Step 5: Access Prometheus and Grafana
Access Prometheus
Open your browser and go to:
http://<server-ip>:9090
This is the Prometheus interface, where you can query metrics. To check the running processes use the following endpoint:
http://<server-ip>:9090/targets

Access Grafana
Open Grafana in your browser:
http://<server-ip>:3000
Log in with the default credentials (admin/admin), then create or skip a new password form.
Step 6: Add Prometheus as a Data Source in Grafana
- In Grafana, navigate to Connections > Data sources > Add data source.
- Select Prometheus.
- Set the URL to http://prometheus:9090 and click Save & Test.
- Grafana should successfully connect to Prometheus.
Step 7: Import Dashboards in Grafana
Import System Metrics Dashboard (Node Exporter)

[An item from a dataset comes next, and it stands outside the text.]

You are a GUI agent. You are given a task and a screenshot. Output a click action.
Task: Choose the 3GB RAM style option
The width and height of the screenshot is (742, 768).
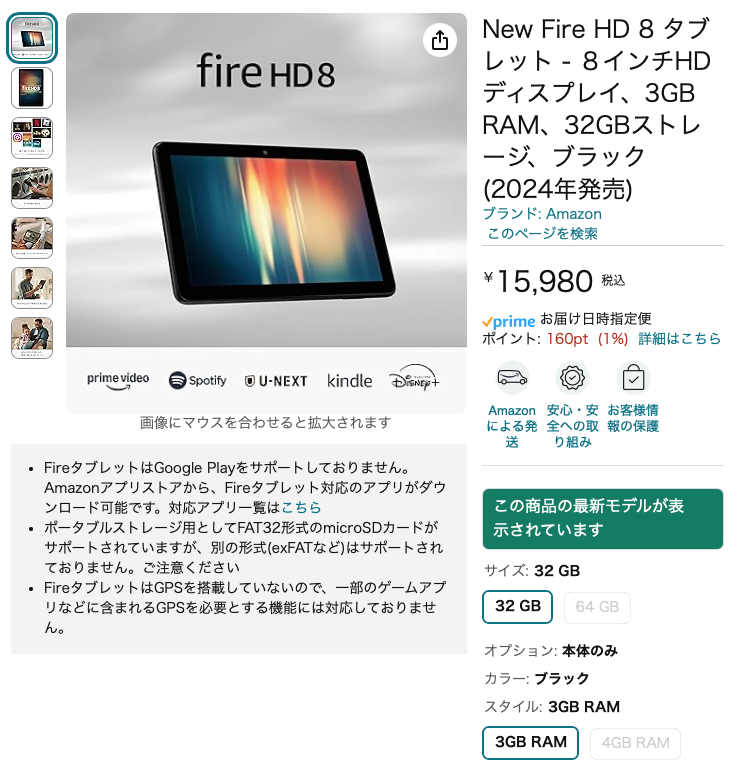coord(530,743)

- Go to Dashboards > New > Import.
- In the Find and import dashboards for common applications field, enter 1860 (this is the Node Exporter Full Dashboard ID) and click Load.
- Select Prometheus as the data source and click Import.
Import NVIDIA GPU Metrics Dashboard
- Go to Dashboards > New > Import.
- In the Find and import dashboards for common applications field, enter 14574 (this is the custom Nvidia GPU Metrics Dashboard ID) and click Load.
- Select Prometheus as the data source and click Import.
Now you should have two dashboards:
- Node Exporter Full Dashboard: Shows CPU, memory, and disk metrics.
- Nvidia GPU Metrics Dashboard: Shows GPU utilization, temperature, and other GPU metrics.
Step 8: [Optional] Clean-Up
When you are done with monitoring and need to remove all the monitoring stack we used above, you can do so by stopping the containers and removing the volumes:
docker compose down --volumes
This command stops and removes all containers and associated volumes.
Conclusion
By following this guide, you’ve set up a full monitoring solution that tracks both system and GPU metrics using Prometheus, Grafana, and Node Exporter. All metrics are collected and visualized in Grafana, providing insights into your system’s performance and GPU utilization.
This setup is designed for easy deployment with minimal configuration. Just copy and paste the provided commands, and you’ll have your monitoring stack up and running in no time!
References
Nvidia GPU Exporter for Prometheus Using Nvidia-SMI Binary:
- GitHub Repository: https://github.com/utkuozdemir/nvidia_gpu_exporter
- This repository contains the NVIDIA GPU Exporter tool, which leverages the nvidia-smi binary to expose GPU metrics for Prometheus.
Christian Lempa — Docker Compose Boilerplate for Nvidia SMI Exporter:
- GitHub Compose YAML: https://github.com/ChristianLempa/boilerplates/blob/08ce2b48300776e32390c102b3cd58f69b5ab354/docker-compose/nvidiasmi/compose.yaml
- This boilerplate provides a Docker Compose setup for the NVIDIA SMI Exporter.
Node Exporter Full Dashboard for Grafana:
- Grafana Dashboard ID: 1860 — Node Exporter Full
- A comprehensive Grafana dashboard for monitoring system metrics collected by Node Exporter, such as CPU, memory, disk, and network usage.
Nvidia GPU Metrics Dashboard:
- Grafana Dashboard ID: 14574 — Nvidia GPU Metrics
- This dashboard provides detailed NVIDIA GPU metrics based on the data exposed by the NVIDIA GPU Exporter, allowing you to monitor GPU usage, memory, power, and more.